Bivariate¶
A bivariate analysis differs from a univariate, or distribution analysis, in that it is the analysis of two separate sets of data. These two sets of data are compared to one another to check for correlation, or a tendency of one of the sets of data to “predict” corresponding values in the other data set. If a linear or higher order model can be applied to describe, or model, the two sets of data, they are said to be correlated.
When two distributions are correlated, it is possible that the data in one of the distributions can be used to predict a corresponding value in the second distribution. This first distribution is referred to as the predictor and the second distribution as the response. Both predictor and response are graphed by a scatter plot, typically with the predictor on the x-axis and the response on the y-axis.
Note
Just because two sets of data correlate with one another does not necessarily mean that one predicts the other. It merely means it’s a possibility that one predicts the other. This is summarized by the saying “Correlation does not imply causation.” Use caution when drawing conclusions of a bivariate analysis.

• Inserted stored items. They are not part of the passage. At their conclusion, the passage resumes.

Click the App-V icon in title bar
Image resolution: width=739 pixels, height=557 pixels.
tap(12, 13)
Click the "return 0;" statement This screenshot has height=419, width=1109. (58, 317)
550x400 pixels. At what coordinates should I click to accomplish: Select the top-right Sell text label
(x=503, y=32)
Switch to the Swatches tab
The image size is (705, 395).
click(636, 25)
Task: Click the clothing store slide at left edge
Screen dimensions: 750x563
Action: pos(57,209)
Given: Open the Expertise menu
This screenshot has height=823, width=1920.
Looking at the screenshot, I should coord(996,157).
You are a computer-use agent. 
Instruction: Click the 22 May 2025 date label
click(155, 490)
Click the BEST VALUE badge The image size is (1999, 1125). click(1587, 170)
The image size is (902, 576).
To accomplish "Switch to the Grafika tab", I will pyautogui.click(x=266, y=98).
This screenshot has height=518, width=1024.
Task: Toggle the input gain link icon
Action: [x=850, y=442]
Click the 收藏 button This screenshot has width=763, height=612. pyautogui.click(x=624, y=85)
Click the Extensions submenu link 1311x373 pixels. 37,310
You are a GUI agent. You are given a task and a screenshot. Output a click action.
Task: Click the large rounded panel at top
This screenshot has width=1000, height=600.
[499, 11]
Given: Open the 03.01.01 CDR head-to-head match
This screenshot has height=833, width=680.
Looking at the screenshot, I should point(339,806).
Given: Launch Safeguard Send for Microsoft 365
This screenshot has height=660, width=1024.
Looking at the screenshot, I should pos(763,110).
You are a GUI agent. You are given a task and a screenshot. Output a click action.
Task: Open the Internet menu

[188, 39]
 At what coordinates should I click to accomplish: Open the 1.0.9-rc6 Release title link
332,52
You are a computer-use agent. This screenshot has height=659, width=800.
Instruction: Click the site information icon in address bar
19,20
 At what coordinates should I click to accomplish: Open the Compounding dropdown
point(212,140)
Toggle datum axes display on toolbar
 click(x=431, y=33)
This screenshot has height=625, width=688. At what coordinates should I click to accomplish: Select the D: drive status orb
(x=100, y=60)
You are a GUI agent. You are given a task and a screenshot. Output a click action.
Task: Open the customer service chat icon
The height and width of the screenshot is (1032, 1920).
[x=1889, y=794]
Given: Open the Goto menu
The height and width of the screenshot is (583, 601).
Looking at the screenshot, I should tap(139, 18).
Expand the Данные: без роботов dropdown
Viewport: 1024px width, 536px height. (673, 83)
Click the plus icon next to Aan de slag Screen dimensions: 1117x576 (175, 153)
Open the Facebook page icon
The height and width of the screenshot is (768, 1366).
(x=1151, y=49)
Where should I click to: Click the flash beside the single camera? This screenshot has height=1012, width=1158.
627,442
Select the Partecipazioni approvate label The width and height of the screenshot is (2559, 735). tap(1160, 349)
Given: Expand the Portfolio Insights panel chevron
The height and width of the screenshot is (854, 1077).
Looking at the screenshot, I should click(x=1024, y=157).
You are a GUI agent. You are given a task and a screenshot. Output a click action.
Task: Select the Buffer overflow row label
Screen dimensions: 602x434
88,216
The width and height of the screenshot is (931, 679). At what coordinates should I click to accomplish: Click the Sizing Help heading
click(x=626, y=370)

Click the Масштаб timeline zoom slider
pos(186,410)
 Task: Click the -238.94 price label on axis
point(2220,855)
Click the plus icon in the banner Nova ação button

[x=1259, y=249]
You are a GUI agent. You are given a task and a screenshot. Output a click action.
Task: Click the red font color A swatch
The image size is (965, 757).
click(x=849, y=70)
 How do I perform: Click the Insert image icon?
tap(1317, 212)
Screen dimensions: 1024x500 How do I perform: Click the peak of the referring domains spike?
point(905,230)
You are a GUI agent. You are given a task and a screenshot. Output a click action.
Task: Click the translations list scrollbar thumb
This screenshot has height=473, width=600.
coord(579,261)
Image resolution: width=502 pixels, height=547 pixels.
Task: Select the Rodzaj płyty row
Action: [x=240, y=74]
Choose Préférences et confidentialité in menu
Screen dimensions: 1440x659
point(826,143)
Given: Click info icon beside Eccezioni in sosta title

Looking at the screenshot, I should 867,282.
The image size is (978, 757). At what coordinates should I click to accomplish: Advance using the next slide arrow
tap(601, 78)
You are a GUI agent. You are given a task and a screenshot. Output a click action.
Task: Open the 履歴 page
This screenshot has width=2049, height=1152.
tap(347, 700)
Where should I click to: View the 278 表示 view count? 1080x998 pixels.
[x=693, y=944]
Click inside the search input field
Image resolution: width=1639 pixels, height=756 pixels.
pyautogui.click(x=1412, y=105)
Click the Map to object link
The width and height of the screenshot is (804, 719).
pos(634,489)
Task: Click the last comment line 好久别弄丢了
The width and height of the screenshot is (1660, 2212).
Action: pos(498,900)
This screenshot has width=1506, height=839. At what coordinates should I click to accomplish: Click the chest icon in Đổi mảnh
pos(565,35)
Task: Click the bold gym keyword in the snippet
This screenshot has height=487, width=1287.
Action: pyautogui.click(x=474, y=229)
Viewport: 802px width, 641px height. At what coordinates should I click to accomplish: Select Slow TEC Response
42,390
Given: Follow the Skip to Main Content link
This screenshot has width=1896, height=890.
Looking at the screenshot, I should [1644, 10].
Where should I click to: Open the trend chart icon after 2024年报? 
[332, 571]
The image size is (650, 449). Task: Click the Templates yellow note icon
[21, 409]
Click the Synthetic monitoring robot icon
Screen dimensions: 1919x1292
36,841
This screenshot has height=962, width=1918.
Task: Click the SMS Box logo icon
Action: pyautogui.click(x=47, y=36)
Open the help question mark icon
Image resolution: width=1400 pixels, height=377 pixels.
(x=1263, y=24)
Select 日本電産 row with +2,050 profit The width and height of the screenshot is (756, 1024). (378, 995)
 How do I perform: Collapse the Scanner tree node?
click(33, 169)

It is a good idea to study both data sets more carefully to determine if the two data sets are in fact correlated.
Interpreting the Graphs¶
Let’s first import sci-analysis and setup some variables to use in these examples.
import numpy as np
import scipy.stats as st
from sci_analysis import analyze
%matplotlib inline
# Create x-sequence and y-sequence from random variables.
np.random.seed(987654321)
x_sequence = st.norm.rvs(2, size=2000)
y_sequence = np.array([x + st.norm.rvs(0, 0.5, size=1) for x in x_sequence])
Scatter Plot¶
A scatter plot is used in sci-analysis to visualize the correlation between two sets of data. For this to work, each value in the first set of data has a corresponding value in the second set of data. The two values are tied together by the matching index value in each set of data. The length of each set of data have to be equal to one another, and the index values of each data set have to contiguous. If there is a missing value or values in one data set, the matching value at the same index in the other data set will be dropped.
By default, the best-fit line (assuming a linear relationship) is drawn as a dotted red line.
analyze(x_sequence, y_sequence)
Linear Regression
-----------------
n = 2000
Slope = 1.0059
Intercept = -0.0133
r = 0.8974
r^2 = 0.8054
Std Err = 0.0111
p value = 0.0000
Pearson Correlation Coefficient
-------------------------------
alpha = 0.0500
r value = 0.8974
p value = 0.0000
HA: There is a significant relationship between predictor and response
Boxplot Borders¶
Boxplots can be displayed along-side the x and y axis of the scatter plot. This is a useful tool for visualizing the distribution of the sets of data on the x and y axis while still displaying the scatter plot.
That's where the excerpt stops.